*** Data supplied Section Begins ***
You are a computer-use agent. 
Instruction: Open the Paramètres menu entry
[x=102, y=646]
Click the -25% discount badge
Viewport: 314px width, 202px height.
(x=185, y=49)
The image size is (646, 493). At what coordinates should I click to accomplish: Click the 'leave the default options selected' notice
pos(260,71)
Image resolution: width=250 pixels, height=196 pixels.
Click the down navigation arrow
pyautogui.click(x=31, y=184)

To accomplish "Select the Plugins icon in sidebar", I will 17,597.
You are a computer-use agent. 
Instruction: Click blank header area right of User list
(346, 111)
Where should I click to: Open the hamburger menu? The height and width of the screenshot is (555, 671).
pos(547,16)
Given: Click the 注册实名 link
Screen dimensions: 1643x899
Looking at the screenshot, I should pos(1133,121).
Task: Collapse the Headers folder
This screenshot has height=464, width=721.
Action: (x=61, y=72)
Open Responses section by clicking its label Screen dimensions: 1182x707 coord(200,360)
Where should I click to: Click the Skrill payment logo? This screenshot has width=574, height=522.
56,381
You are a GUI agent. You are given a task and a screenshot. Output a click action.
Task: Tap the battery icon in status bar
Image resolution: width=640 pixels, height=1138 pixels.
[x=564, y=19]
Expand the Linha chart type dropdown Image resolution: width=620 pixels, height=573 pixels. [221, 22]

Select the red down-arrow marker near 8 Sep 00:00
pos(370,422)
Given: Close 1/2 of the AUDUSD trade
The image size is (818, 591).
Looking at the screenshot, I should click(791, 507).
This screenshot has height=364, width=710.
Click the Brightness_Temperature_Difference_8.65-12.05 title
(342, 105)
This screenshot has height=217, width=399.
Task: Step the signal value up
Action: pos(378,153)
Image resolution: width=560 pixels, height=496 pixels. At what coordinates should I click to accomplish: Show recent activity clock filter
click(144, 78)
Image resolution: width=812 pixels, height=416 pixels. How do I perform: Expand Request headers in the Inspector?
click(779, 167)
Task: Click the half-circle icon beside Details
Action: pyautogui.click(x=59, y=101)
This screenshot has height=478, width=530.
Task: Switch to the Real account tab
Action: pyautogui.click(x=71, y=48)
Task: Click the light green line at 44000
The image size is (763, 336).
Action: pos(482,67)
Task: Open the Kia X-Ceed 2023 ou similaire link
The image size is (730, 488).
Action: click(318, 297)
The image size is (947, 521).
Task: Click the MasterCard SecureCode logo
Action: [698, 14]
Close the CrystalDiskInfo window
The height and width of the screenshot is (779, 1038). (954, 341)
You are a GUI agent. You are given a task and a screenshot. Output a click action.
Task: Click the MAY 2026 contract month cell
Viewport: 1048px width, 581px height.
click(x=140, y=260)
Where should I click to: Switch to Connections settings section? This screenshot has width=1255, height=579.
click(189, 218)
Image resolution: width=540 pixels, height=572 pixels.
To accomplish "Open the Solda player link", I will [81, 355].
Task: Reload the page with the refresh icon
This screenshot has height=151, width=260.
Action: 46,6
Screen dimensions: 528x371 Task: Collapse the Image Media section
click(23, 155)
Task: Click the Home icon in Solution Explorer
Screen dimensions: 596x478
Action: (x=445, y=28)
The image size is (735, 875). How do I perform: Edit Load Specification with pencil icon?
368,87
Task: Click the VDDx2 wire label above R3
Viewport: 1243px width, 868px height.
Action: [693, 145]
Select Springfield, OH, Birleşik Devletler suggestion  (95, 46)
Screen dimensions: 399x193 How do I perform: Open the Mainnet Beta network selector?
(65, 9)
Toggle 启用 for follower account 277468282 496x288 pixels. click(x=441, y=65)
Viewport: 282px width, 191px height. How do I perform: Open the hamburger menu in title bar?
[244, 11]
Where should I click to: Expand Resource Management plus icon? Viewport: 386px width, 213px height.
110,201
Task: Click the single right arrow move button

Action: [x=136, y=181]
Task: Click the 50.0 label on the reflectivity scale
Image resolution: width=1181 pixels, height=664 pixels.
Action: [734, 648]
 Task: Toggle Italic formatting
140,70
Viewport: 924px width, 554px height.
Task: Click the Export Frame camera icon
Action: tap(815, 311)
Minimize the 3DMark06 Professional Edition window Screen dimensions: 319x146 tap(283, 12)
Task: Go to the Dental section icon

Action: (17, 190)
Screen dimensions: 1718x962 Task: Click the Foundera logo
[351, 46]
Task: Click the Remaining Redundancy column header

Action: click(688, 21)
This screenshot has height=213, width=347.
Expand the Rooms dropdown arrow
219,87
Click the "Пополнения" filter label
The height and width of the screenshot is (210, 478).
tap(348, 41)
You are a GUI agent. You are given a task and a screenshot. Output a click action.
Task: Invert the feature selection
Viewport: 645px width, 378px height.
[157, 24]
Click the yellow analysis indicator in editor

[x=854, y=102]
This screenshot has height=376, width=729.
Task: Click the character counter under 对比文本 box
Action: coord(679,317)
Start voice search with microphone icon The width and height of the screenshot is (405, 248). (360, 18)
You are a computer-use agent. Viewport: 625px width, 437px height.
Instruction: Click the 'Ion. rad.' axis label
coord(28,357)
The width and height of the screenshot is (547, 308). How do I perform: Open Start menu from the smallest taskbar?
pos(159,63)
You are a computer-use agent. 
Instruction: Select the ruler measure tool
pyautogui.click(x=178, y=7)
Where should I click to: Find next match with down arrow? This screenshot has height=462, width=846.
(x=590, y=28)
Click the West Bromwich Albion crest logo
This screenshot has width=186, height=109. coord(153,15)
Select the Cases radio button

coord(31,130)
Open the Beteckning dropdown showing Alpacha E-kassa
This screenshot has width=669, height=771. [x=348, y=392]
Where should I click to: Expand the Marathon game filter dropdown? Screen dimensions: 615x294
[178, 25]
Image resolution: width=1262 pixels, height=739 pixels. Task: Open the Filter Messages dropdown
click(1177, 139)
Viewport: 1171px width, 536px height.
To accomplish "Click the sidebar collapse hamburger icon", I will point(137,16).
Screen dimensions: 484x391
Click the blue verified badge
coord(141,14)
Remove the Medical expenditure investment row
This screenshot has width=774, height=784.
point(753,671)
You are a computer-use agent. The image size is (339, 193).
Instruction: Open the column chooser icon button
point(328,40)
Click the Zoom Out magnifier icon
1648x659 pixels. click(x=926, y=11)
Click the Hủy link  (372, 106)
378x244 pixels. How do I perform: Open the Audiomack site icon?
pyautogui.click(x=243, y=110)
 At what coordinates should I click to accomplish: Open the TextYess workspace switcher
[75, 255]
*** Data supplied Section Ends ***
Assigned task
Please copy out every line of the preceding listing that carries "sidebar".

Response
To accomplish "Select the Plugins icon in sidebar", I will 17,597.
To accomplish "Click the sidebar collapse hamburger icon", I will point(137,16).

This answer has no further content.